It took me years to realize my own negative emotions terrify me.
For a long time, I took pride in always having my feelings under control. Even when other people hurt me or treated me badly, I didn’t lash out at them. I didn’t show anger. No matter what the circumstances were — or what someone had done to me — I was almost always cool, calm and in complete control of my feelings.
I finally understand why I did that — and I understand why I feel like a caged animal when I experience negative emotions. I understand now why I want to repress what I’m feeling and get away from whoever has made me feel the emotions I fear. I get it now.
In Alice Miller’s influential book about parental child abuse, “The Drama of the Gifted Child,” she imagines a hurting adult child asking his or her parent a difficult question. The book was recommended to me years ago, but I just got around to reading it this weekend. As I read this question, I felt sick at my stomach — because I already knew the answer for my life.
“What would have happened if I had appeared before you sad, needy, angry, furious?” Miller imagines a child asking the parent. “Where would your love have been then? And I was all these [negative] things as well, does this mean it was not really me you loved, but only what I pretended to be, the well-behaved, reliable, empathic, understanding and convenient child — who in fact was never a child at all? What became of my childhood? … From the beginning, I have been a little adult.”
I know what would have happened if I had let my father see my need, because I once allowed my unhappiness and fear to leak out. It was just one time, but that one time reinforced my understanding that I was never to express any need or fear. My father simply wouldn’t allow it — and I would be punished if I allowed him to see my needs.

> **TO-DO LIST**
**1.** In the essay about fearing negative emotions, what is the title of the Alice Miller book that the writer discusses?
**2.** Write out the part of the essay about fearing negative emotions starting with "It took me years" and going on through "of my feelings.".

> **DATASET CONTENT**
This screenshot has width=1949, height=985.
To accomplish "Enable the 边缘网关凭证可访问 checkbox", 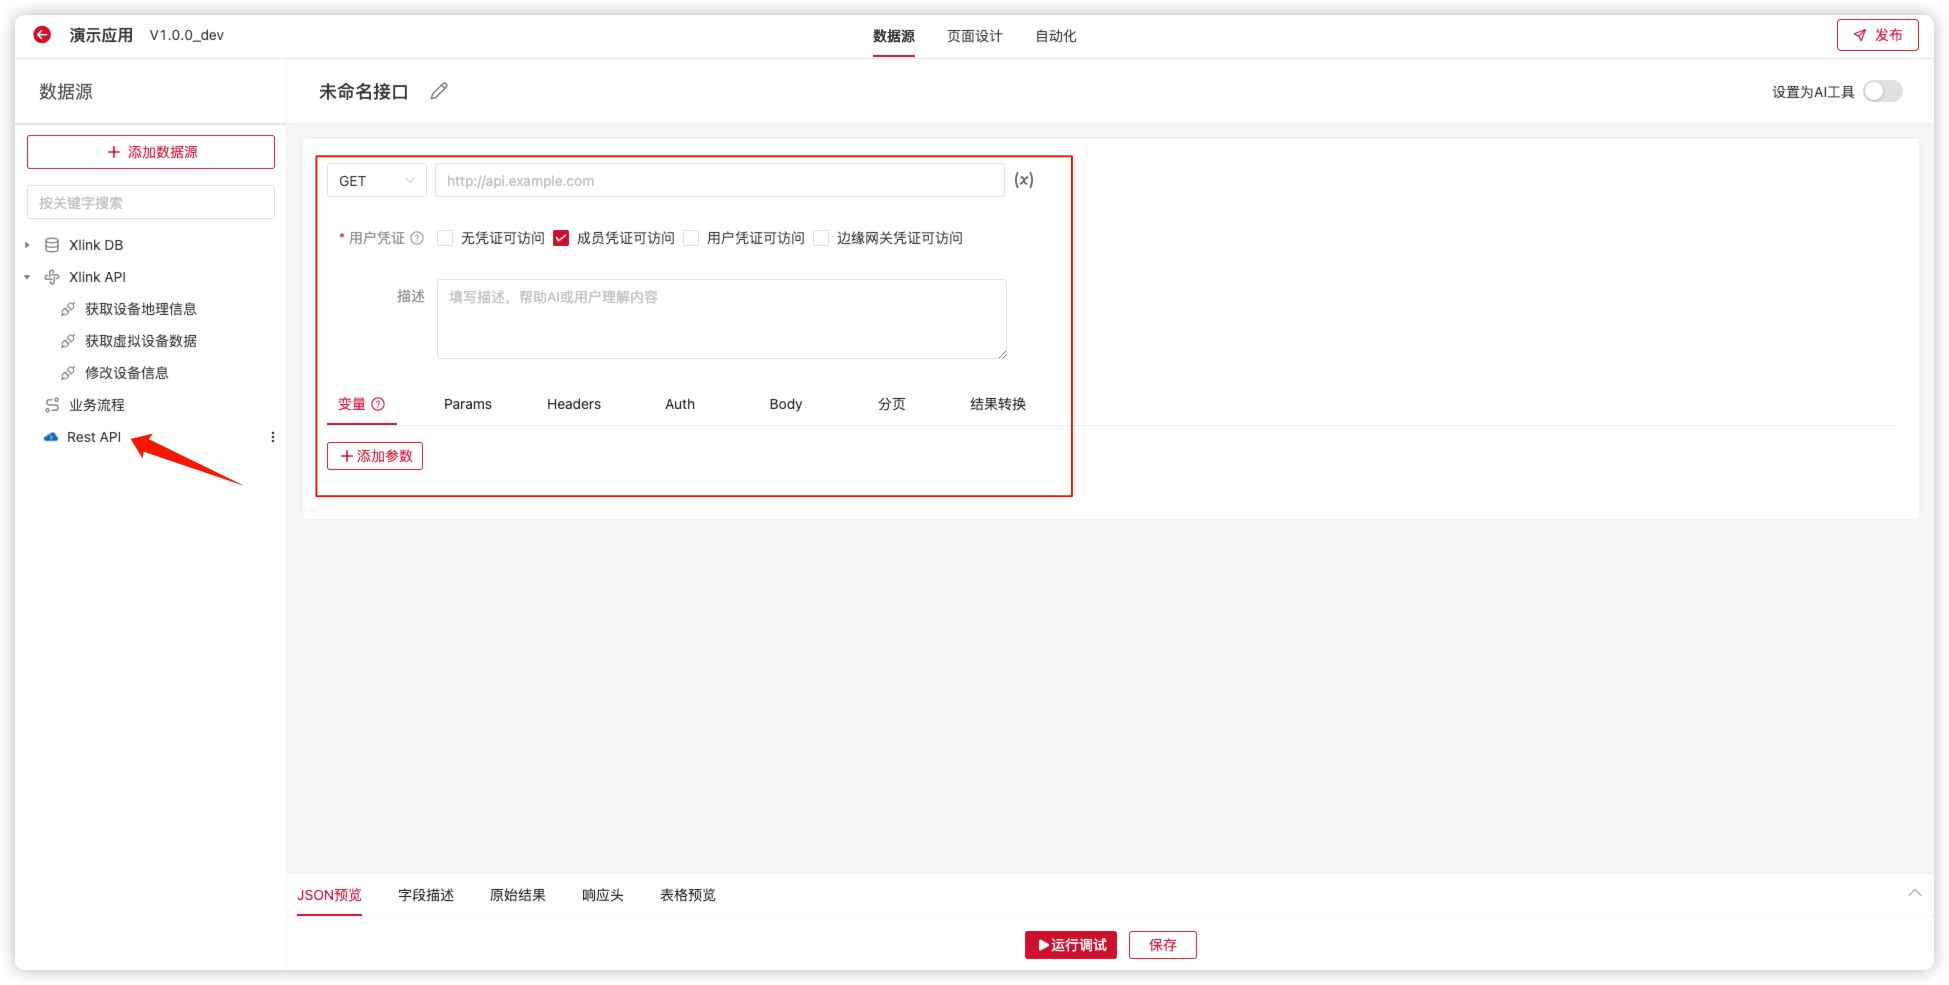I will (x=821, y=238).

> **COMPLETE ANSWERS**
**1.** "The Drama of the Gifted Child"

**2.**
It took me years to realize my own negative emotions terrify me.
For a long time, I took pride in always having my feelings under control. Even when other people hurt me or treated me badly, I didn’t lash out at them. I didn’t show anger. No matter what the circumstances were — or what someone had done to me — I was almost always cool, calm and in complete control of my feelings.